Individuals who disseminate information that proves to be false are not protected from liability simply because they did not generate the original post. A plaintiff must prove all of the same elements required to establish defamation or false light in order to successfully make a claim against subsequent posters. Frequently, however, the threat of tort litigation can be sufficient to encourage such posters to take down offending material, thereby reducing reputational damage to the plaintiff.
 
Action Against Internet Service Providers (ISP)
 
Internet service providers enjoy broad protection against claims for libel and false light under provisions of the Communications Decency Act (CDA)[3]  Unlike other media sources, an ISP is not liable for the defamatory materials that may be posted on its site by third parties. Section 230 of the CDA is clear: “No provider or user of an interactive computer service shall be treated as the publisher or speaker of any information provided by another information content provider.”[4]  
 
Section 230 grants immunity to the ISP so long as the posted content has been created primarily by third parties.[5]  Internet service providers lose their immunity when the ISP is itself a content provider. Whether an internet service provider is also a content developer is a particularized inquiry, depending on the structure of the website and the manner in which the website allows access. [6] 
 
For an ISP, the operative rule appears to be “ignorance is bliss.”  Although internet service providers are not responsible for the libelous statements of third party posters, they can be held liable as  distributors of libelous information if they know, or have reason to know, of its defamatory content.[7]  To avoid such potential liabilities, internet service providers are frequently willing to take down material from their sites once they have been advised by a plaintiff of the libelous nature of such material.
 
Act Quickly To Seek Professional Advice
 
Legal options to reduce or repair reputational damage are multi-layered, complex – and require quick responses. Most states, including Pennsylvania and New Jersey – have a one year statute of limitations on defamation and libel actions. Absent extraordinary circumstances, this requires plaintiffs to file an action within twelve months of the posting of the material – no matter when it was discovered. Individuals or businesses that have been injured by false, disparaging claims should contact counsel as quickly as possible to determine their legal options. The first step toward repairing a reputation may be defending it.
             

[1] Roy F. Baumeister & Ellen Bratslavsky et al., Bad is Stronger than Good, 5 Rev. Gen’l Psych. 323 (2001).

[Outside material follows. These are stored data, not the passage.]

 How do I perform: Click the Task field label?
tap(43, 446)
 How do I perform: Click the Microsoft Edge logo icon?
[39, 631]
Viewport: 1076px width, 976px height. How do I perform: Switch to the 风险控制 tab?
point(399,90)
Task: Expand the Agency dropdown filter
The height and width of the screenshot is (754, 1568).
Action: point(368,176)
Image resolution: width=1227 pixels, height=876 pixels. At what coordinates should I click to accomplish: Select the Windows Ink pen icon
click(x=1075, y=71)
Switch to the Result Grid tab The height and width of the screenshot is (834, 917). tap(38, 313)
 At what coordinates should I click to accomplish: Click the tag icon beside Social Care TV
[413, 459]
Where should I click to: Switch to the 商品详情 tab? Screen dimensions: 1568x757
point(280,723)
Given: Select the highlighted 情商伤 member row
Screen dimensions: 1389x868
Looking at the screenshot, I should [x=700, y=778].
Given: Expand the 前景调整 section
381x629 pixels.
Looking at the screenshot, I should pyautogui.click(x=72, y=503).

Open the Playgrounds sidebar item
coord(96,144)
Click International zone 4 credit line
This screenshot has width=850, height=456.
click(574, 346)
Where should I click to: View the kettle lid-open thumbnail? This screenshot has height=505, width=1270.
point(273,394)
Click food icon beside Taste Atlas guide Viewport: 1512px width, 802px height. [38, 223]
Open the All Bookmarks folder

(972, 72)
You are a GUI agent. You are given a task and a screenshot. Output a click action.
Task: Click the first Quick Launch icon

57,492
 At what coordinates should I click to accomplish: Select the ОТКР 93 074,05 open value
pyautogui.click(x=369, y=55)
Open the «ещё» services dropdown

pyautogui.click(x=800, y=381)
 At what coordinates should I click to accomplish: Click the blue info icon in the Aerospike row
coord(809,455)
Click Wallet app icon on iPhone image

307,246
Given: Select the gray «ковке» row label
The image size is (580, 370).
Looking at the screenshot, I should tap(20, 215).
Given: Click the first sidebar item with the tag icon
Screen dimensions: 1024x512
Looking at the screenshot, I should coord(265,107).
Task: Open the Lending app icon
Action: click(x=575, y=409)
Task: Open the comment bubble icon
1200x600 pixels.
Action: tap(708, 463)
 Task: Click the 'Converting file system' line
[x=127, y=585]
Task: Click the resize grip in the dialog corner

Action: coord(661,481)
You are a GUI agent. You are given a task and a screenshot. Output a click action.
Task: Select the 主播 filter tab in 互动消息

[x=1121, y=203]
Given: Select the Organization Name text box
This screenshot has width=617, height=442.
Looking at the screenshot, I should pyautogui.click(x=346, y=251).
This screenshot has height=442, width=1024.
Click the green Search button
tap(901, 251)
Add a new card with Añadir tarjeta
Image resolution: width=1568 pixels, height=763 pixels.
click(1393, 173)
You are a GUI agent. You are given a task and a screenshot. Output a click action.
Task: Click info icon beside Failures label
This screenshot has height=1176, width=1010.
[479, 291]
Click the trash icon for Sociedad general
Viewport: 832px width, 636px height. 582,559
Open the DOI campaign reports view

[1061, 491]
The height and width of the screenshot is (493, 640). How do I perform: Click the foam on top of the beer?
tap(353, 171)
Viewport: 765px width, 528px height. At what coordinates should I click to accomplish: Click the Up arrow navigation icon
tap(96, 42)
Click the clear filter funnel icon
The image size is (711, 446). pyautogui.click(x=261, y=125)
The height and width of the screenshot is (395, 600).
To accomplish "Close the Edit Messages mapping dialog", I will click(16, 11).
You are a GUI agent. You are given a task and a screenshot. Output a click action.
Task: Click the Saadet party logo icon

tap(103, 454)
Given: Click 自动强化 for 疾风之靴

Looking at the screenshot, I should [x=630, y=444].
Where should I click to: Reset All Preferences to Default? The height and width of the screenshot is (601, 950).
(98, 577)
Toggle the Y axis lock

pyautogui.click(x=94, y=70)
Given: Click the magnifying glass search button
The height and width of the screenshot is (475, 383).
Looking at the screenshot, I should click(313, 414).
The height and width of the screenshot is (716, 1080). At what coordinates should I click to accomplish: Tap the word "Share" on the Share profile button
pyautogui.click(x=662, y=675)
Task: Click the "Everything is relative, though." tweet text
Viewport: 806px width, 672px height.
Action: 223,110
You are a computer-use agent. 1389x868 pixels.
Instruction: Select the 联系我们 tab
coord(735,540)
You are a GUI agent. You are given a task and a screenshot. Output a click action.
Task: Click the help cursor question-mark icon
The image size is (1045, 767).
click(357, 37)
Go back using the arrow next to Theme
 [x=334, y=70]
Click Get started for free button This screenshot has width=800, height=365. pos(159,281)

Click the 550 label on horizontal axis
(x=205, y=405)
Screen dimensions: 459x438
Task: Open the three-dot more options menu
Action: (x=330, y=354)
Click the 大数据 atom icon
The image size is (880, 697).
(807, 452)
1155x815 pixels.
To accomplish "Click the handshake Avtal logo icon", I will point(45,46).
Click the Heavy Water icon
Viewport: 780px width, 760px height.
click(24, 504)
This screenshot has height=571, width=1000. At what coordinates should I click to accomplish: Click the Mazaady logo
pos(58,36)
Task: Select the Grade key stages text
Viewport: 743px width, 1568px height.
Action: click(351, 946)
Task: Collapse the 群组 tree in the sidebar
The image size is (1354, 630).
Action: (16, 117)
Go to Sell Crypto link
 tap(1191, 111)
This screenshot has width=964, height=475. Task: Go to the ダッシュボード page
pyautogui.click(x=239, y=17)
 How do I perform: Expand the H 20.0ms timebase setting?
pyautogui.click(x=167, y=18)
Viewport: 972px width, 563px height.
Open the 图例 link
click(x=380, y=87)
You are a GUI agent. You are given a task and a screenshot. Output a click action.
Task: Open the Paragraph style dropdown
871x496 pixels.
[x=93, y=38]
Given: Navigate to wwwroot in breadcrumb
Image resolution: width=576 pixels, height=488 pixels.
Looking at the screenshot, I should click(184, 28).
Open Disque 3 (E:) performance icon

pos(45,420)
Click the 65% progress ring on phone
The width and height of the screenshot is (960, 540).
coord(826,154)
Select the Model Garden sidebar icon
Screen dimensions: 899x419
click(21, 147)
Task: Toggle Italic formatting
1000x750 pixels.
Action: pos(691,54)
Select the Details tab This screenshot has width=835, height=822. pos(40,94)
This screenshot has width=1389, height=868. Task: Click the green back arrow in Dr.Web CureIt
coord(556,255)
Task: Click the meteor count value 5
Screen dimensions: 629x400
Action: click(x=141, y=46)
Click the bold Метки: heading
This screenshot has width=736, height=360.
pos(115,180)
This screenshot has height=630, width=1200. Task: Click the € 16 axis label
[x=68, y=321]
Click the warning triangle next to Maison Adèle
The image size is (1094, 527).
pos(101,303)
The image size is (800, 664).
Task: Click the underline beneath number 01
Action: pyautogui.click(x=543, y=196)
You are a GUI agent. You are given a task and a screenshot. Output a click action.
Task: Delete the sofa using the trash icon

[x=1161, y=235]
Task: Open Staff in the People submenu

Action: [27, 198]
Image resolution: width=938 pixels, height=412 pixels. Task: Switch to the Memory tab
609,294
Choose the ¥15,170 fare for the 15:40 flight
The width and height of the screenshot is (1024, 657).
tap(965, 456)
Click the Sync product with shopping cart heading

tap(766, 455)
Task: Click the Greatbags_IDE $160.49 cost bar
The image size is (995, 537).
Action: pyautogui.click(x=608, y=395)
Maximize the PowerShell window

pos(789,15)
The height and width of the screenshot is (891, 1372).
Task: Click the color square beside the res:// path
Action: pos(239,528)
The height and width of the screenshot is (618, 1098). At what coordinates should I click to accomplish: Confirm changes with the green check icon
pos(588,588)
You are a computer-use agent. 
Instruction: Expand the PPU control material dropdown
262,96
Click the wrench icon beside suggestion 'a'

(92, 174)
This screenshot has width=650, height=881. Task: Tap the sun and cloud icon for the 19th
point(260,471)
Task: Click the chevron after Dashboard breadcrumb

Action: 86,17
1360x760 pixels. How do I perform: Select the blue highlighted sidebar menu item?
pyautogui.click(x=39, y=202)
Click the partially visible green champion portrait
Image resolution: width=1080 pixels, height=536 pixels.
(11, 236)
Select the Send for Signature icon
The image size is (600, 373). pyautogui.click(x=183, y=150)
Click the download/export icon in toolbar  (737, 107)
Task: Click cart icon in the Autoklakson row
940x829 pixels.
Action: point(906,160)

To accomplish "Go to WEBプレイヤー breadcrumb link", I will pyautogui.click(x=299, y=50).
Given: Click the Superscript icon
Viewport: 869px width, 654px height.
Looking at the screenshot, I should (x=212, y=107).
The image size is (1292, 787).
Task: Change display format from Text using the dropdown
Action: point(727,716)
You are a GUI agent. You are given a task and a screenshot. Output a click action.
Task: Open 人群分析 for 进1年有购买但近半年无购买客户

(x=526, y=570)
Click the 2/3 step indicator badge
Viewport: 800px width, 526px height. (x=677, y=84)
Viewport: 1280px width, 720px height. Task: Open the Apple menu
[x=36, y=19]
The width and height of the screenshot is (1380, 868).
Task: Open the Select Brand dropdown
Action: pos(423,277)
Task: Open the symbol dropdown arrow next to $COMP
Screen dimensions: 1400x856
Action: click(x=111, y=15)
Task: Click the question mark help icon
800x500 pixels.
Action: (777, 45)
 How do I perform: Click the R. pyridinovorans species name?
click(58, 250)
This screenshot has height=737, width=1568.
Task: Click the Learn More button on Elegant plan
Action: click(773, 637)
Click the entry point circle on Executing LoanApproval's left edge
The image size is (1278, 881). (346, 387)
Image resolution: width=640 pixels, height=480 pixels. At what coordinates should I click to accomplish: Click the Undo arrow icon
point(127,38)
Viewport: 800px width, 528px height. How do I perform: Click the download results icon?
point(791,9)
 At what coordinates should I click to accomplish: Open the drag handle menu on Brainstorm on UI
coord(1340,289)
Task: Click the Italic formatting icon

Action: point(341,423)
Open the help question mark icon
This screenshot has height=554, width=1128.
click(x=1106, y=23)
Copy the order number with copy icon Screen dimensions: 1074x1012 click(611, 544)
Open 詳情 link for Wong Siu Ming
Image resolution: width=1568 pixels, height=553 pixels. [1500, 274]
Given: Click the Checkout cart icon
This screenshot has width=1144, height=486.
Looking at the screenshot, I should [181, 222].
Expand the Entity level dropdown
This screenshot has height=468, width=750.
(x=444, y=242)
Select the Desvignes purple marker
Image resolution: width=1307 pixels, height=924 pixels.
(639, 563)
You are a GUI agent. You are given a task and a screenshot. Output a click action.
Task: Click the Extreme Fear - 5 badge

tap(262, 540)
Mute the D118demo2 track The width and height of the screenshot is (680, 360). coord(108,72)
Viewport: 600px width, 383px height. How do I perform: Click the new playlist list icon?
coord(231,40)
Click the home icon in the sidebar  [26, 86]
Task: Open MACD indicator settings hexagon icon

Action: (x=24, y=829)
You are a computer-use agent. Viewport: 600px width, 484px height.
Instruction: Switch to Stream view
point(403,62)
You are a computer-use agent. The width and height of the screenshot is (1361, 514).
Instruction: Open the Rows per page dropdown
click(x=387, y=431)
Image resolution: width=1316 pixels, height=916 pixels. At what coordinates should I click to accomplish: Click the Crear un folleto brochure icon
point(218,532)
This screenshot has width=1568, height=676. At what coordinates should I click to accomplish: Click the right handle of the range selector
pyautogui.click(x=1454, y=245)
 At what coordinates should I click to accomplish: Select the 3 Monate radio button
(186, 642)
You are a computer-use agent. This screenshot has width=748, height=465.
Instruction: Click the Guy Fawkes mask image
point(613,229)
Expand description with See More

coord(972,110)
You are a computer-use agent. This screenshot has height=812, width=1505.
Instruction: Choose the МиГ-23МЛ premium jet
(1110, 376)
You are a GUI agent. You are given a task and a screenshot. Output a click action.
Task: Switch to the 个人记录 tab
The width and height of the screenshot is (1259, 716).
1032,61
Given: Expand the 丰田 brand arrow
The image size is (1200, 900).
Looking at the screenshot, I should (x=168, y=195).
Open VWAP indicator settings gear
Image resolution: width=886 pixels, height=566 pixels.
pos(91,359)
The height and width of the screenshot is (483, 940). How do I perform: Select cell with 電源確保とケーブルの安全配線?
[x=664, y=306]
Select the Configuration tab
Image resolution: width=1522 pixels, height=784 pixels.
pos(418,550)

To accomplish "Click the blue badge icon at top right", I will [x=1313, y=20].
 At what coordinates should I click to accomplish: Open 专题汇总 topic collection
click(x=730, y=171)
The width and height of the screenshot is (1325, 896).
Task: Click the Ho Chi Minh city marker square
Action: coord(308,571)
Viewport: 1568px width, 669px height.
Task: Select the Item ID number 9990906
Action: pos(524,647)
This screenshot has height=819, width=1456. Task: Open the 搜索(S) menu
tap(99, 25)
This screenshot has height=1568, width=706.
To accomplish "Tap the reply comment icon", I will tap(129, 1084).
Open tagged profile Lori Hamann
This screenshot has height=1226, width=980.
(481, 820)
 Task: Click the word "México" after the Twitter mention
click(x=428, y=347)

[2] See e.g. Larsen v. Philadelphia Newspapers, Inc., 543 A. 2d 1181, 1188 (Pa. Super. Ct., 1988).
[3] 47 U.S. C. §230(c)(1), (f)(3).
[4] 47 U.S.C. §230(c)(1).
[5] Courts have held, however, that the act of selecting third party materials or minor editing of such information was not sufficient to lose the immunity of the DCA. See e.g., Batzel v. Smith, 333 F.3d 1018 (2003) (act of selecting material for internet site insufficient to void the immunity of the CDA); Donato v. Moldow, 865 (A.2d 711 (N. J. Super. Ct. 2005)(minor editing of comments and providing tips on posting insufficient to void the immunity of the CDA).
[6] See e.g.,  Fair Hous. Council of San Fernando Valley v. Roomates.Com LLC, 521 F.3e 1157 (9th Cir. 2008)(holding that pre-populated drop down menu was sufficient to make made defendant a content provider for purposes of the CDA).
[7] Cubby, Inc. v. CompuServe, Inc., 776 F. Suppl. 135 (1995).